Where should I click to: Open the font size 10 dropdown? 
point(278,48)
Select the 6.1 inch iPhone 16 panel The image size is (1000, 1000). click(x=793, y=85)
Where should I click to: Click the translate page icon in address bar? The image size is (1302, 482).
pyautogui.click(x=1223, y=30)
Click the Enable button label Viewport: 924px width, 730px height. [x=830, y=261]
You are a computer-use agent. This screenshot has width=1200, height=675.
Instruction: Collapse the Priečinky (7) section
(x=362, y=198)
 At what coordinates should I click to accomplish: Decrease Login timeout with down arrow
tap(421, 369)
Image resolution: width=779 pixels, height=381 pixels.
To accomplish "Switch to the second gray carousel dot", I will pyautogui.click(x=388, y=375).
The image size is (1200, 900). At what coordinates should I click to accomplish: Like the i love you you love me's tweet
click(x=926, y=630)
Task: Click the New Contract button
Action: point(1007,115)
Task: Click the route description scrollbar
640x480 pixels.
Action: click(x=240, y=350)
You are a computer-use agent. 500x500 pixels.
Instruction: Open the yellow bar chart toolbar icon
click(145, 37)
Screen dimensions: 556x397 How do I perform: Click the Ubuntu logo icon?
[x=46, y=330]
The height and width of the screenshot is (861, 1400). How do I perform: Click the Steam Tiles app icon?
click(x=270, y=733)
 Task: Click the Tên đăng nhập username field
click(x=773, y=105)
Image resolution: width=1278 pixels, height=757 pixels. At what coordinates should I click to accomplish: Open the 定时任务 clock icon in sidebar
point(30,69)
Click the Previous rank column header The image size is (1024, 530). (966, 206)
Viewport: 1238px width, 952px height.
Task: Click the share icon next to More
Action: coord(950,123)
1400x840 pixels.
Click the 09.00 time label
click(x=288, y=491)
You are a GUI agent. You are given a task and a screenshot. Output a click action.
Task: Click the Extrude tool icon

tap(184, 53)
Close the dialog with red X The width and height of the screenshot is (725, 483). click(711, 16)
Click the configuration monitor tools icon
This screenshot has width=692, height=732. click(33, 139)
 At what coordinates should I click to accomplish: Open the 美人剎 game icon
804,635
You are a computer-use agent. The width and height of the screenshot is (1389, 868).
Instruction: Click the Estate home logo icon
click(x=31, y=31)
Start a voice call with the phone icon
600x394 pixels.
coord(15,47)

◆ ◆ ◆

Above are the entries. Quote exactly the lines from the one bearing "The height and" through the one bearing "Close the dialog".

REPLY TO THE TASK ->
The height and width of the screenshot is (861, 1400). How do I perform: Click the Steam Tiles app icon?
click(x=270, y=733)
 Task: Click the Tên đăng nhập username field
click(x=773, y=105)
Image resolution: width=1278 pixels, height=757 pixels. At what coordinates should I click to accomplish: Open the 定时任务 clock icon in sidebar
point(30,69)
Click the Previous rank column header The image size is (1024, 530). (966, 206)
Viewport: 1238px width, 952px height.
Task: Click the share icon next to More
Action: coord(950,123)
1400x840 pixels.
Click the 09.00 time label
click(x=288, y=491)
You are a GUI agent. You are given a task and a screenshot. Output a click action.
Task: Click the Extrude tool icon

tap(184, 53)
Close the dialog with red X The width and height of the screenshot is (725, 483). click(711, 16)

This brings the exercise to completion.